The project sought to create alliances between Latinos, African Americans, and other Southerners, specifically those in the working class. The main goal was to explore through case studies of those who have been racially and economically exploited in the United States throughout the years.

Smith's contribution aimed to address these issues through the Southeast Regional Economic Justice Network (REJN). This network brings together many organizations that work with the poor, women as well as youth in the U.S., specifically in the South. REJN has initiated a special project in North Carolina that would address these injustices of those who are African American and Latino in the United States. The goal was to explore how this network could build sustainable relationships in order to challenge racism and thus initiate social change.

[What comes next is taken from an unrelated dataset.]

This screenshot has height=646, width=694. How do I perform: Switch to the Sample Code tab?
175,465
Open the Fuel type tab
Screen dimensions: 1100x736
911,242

== Selected publications ==
- Smith, Barbara Ellen (2020). "Digging Our Own Graves: Coal Miners & the Struggle over Black Lung Disease"
- Fisher, Stephen L. (2012). "Transforming Places: Lessons from Appalachia."
- Smith, Barbara Ellen (1999). "Neither Separate nor Equal: Women, Race, and Class in the South"
- Gaventa, John (1989). "Communities in Economic Crisis: Appalachia and the South."
- Smith, B. E.; Parra, R.; Williams, S.; Lubell, D. Across races and nations: Building New Communities in the South https://www.intergroupresources.com/rc/Case%20Studies%20of%20Collaboration.pdf. Retrieved 2023-03-31.

== Awards and honors ==
Smith's honors include the ASPECT Outstanding Faculty Award, the Department of Sociology Outstanding Graduate Faculty Award, and the Department of Sociology Undergraduate Teaching Excellence Award. The Virginia Board of Visitors awarded her with the title of professor emerita in 2017.